Thread by Julie Kelly

Just when you thought Jack Smith’s J6 case against Donald Trump couldn’t get any more laughable–it just did.

In one week, SCOTUS will hear arguments on DOJ’s (ab)use of 1512c2, post Enron document shredding “obstruction of an official proceeding” statute passed in 2002.

My longtime followers know I’ve covered this issue for 3+ years. More than 330 J6ers and Trump have been charged with this felony obstruction count–now SCOTUS has a chance to right an horrific wrong that has destroyed (and ended) lives as this ruthless DOJ intentionally misinterprets the law to criminalize political dissent.

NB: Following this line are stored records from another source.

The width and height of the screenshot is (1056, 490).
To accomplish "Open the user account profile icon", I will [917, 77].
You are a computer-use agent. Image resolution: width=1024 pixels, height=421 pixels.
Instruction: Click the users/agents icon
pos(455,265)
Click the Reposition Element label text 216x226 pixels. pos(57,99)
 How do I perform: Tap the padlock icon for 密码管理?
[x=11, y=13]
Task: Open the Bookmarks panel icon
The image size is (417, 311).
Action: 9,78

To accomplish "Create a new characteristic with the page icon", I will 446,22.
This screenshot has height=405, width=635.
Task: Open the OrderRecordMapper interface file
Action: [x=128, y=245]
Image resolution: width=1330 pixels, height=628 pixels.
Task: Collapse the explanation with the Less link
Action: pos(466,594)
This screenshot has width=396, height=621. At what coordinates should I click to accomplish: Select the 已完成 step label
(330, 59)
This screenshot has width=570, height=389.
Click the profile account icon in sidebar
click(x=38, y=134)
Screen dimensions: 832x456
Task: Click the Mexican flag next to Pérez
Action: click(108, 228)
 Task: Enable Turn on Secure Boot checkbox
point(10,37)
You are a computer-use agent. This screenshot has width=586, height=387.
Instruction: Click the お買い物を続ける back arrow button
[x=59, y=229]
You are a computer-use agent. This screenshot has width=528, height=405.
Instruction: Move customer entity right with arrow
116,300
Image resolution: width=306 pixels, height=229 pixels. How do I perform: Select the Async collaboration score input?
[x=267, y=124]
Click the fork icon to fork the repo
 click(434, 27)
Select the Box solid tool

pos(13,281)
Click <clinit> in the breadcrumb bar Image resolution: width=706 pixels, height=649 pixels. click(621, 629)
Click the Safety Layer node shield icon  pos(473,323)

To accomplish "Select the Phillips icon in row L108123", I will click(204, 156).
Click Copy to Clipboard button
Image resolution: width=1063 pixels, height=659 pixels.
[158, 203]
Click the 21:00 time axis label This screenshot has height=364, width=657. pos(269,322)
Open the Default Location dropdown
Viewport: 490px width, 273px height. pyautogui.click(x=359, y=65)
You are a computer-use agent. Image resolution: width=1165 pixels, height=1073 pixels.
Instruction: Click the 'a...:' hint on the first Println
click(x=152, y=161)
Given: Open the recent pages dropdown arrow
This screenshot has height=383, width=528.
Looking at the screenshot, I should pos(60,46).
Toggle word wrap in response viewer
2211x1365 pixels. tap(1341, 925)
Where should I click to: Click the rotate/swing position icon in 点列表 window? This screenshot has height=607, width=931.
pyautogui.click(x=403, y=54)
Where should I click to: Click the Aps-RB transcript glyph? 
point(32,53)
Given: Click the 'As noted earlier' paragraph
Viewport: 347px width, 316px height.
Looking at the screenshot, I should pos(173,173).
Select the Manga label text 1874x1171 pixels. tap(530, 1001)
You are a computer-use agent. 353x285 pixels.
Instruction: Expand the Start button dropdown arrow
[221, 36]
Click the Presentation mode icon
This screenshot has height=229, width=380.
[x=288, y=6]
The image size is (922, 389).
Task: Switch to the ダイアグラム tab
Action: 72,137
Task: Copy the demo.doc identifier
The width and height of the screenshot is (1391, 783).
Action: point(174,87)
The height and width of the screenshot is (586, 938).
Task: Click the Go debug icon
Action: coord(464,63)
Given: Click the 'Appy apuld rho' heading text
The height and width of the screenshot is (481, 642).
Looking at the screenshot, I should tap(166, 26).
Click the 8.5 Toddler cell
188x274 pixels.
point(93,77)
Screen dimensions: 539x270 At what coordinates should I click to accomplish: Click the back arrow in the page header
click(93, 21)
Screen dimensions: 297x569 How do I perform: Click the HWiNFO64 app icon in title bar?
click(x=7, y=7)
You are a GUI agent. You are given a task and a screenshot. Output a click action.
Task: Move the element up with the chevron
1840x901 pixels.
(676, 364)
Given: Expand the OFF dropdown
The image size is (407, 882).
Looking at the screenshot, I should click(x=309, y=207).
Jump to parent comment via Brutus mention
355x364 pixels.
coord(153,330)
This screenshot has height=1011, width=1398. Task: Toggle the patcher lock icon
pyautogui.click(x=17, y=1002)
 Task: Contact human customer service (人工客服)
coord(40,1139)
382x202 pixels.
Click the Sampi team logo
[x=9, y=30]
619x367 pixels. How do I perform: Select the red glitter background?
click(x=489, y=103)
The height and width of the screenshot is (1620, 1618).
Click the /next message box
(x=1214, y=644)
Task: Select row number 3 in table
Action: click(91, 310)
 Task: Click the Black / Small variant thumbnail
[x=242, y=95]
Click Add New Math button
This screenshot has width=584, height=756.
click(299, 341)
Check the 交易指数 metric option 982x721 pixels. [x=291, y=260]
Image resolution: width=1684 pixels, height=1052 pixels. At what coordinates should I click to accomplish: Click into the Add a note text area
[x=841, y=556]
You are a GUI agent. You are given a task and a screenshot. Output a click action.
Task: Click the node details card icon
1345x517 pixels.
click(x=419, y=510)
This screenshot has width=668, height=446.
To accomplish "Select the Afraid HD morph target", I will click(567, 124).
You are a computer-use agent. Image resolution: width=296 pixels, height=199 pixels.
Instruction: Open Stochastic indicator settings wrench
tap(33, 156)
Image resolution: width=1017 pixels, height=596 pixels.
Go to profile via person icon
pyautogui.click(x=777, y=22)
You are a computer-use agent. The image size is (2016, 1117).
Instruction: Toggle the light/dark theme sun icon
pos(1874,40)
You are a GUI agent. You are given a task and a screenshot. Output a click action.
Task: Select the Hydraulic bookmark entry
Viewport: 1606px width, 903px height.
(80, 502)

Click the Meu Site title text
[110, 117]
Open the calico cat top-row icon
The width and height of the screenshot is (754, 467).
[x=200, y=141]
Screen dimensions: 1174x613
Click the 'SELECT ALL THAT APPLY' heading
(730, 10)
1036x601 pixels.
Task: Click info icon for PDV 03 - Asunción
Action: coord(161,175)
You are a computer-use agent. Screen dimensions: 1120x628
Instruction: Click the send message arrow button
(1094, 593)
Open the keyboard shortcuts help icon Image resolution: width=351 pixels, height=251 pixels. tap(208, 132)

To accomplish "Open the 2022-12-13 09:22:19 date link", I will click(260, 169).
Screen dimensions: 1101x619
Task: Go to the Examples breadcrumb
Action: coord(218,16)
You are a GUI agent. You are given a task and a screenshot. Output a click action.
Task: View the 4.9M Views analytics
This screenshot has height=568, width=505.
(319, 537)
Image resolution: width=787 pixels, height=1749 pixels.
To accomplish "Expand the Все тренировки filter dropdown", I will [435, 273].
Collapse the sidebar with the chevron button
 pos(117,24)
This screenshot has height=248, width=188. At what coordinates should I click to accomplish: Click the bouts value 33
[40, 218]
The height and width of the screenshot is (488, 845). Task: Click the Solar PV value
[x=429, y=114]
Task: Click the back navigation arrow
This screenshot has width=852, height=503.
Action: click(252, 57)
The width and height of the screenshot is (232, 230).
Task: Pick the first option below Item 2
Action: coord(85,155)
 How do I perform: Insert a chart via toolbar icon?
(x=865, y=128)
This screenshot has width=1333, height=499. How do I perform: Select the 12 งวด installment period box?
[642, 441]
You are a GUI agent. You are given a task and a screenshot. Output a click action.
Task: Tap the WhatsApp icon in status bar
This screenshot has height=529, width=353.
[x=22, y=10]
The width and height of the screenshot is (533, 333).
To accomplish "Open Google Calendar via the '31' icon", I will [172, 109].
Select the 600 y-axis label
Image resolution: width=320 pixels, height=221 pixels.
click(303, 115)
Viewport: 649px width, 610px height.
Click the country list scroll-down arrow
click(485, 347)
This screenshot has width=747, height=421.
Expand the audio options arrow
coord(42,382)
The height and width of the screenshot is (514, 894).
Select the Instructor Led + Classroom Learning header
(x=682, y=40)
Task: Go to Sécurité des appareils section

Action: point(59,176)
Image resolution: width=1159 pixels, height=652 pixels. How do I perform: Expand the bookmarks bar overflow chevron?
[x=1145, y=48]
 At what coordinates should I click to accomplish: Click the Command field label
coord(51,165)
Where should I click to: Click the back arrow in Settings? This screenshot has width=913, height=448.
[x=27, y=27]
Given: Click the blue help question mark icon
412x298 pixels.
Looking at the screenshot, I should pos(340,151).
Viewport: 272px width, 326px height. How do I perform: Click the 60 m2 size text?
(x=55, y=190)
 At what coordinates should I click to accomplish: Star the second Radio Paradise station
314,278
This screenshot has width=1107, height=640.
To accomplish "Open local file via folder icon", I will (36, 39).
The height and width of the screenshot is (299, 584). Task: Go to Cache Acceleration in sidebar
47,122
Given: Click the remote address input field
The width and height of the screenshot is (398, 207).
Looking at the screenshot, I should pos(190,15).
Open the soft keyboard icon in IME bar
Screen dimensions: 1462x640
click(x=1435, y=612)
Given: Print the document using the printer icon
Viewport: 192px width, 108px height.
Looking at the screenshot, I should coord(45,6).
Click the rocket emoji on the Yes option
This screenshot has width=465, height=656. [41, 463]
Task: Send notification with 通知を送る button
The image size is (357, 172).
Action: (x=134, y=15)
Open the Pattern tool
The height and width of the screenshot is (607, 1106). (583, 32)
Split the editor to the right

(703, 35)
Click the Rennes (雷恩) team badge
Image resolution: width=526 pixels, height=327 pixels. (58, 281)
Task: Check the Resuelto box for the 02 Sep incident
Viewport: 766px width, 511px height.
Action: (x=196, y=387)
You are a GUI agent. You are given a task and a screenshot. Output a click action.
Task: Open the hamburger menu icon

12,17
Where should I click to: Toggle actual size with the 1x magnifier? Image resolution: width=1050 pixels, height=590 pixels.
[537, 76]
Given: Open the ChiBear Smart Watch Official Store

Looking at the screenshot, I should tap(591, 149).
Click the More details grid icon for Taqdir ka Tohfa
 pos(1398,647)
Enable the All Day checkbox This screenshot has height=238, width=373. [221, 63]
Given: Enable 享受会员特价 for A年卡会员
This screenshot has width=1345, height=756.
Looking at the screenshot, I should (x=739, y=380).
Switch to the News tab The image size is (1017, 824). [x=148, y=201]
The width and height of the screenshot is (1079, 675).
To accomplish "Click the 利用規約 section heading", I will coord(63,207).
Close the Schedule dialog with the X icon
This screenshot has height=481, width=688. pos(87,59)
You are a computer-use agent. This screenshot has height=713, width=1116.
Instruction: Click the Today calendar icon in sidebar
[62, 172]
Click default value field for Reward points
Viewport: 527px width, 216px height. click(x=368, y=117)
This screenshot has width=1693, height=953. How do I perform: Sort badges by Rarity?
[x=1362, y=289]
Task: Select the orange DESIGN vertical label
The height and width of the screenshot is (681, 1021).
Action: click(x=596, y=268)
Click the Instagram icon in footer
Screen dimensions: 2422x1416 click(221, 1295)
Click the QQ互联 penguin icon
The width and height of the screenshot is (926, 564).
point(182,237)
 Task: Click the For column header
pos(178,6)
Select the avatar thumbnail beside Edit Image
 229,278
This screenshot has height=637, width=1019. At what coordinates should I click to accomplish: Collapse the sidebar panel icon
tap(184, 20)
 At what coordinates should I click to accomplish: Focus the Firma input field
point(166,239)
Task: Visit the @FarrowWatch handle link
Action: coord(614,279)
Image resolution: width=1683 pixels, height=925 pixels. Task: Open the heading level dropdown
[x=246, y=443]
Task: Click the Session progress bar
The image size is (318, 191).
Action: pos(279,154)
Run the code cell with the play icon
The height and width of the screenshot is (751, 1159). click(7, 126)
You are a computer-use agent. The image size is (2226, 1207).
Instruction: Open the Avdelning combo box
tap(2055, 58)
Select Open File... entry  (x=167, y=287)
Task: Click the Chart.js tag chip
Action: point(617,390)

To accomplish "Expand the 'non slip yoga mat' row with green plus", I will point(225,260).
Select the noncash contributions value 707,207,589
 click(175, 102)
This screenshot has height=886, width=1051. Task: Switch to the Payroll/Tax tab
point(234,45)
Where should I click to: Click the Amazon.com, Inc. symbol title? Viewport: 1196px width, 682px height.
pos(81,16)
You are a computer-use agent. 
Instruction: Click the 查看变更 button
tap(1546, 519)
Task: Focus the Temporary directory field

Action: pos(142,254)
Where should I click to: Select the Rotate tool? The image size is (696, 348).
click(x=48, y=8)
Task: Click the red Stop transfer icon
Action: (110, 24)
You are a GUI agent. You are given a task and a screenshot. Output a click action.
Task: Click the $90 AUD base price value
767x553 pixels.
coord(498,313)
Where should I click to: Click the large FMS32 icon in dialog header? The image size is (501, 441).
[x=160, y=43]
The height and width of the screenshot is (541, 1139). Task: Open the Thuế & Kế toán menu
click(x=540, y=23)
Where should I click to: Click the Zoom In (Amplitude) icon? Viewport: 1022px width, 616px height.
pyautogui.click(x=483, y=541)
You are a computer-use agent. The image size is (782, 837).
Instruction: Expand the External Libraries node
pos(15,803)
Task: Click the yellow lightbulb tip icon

DOJ’s use of the law barely survived 2 appellate challenges. Thank you Judge Flo Pan, Biden appointee and wife of Dem Party activist Max Stier, for being the deciding vote in both 2-1 decisions!

Now her opinion faces long-awaited SCOTUS scrutiny.

If SCOTUS reverses how DOJ has applied 1512c2–and most observers even on the left expect the court will–the decision would gut Smith’s J6 indictment. 2 of 4 counts involve 1512c2.

BUT–Jack (9-0 SCOTUS) Smith now claims even if SCOTUS overturns DOJ application of 1512c2, those related counts in his Trump indictment will stand.

Why?

Because the alternative electoral certificates represent “documents” that were fraudulently used in an “official proceeding.”

Pieces of paper signed and sent by other Americans to protest of a rigged election are now equal to accounting records destroyed in service of covering up a crime.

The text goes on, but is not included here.